The FBI announced Monday the results of a major crackdown on scammers behind business email compromise (BEC) campaigns that resulted in 74 arrests and the retrieval of millions of dollars.
Several U.S. federal authorities and police from other countries were involved in Operation WireWire, a six-month sweeping investigation that lead to arrests of suspected scammers in the U.S. and overseas. It said 42 arrested were located in the U.S., 29 in Nigeria and three in Canada, Mauritius, and Poland.
The operation also resulted in the seizure of nearly $2.4 million and the recovery of about $14 million in fraudulent wire transfers, said the FBI.
The crackdown “demonstrates the FBI’s commitment to disrupt and dismantle criminal enterprises that target American citizens and their businesses,” according to FBI Director Christopher Wray in a statement.
While the FBI did not specify which campaigns those arrested were involved with, it said that in a number of cases those charged were involved with international criminal organizations that defrauded small and large businesses.

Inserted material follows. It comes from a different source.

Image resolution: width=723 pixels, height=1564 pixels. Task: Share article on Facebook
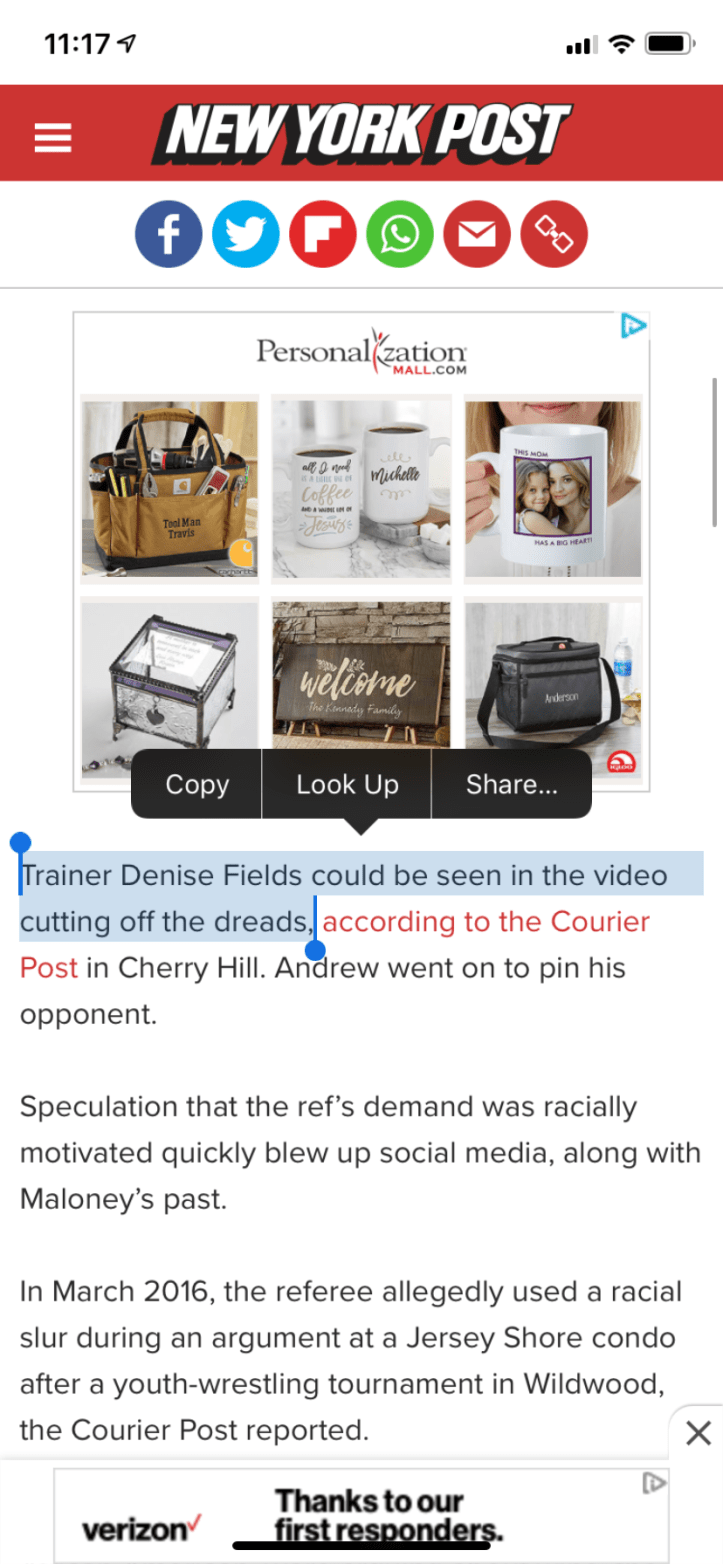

The FBI added, criminals also targeted individual victims who were conned into transferring large sums of money or sensitive records.
Local and state law enforcement partners from FBI task forces across the country have also charged 15 alleged money mules for their roles in defrauding victims, said the FBI. The money mules, authorities said, generally receive the stolen money and then transfer the funds as directed by the scam operators, keeping a fraction of the profit.
BEC scams often target employees with access to company finances and trick them—using tricky methods including social engineering—into making wire transfers to bank accounts purporting to be from trusted partners or clients, but instead controlled by the criminals themselves. The scams have targeted an array of victims, from Fortune 500 companies, to small businesses – all the way down to individual elderly victims.
Palo Alto Networks’ Unit 42 said in a report released in May about Nigerian cybercrime that they found Nigerian business email compromise (BEC) linked incidents have shot up 45 percent in 2017 compared to the year prior, representing 17,600 attacks per month.
“We have observed that these actors continue to demonstrate increased organization,” the Unit 42 researchers said in their report. “The social connections between these actors have become more robust and complex through leveraging social media platforms to promote their networking efforts.”
BEC scams have continued to crop up in 2018, with a new wave of campaigns targeting Fortune 500 companies that are designed to trick victims into fraudulent wire transfers discovered in February.
According to the FBI’s most recent Internet Crime Complaint Center report, released in May, BEC scams made up the majority of complaints in 2017, with 15,690 individuals affected and accounting for adjusted losses of more than $675 million. In 2017, the real estate sector was in particular heavily targeted, the FBI said.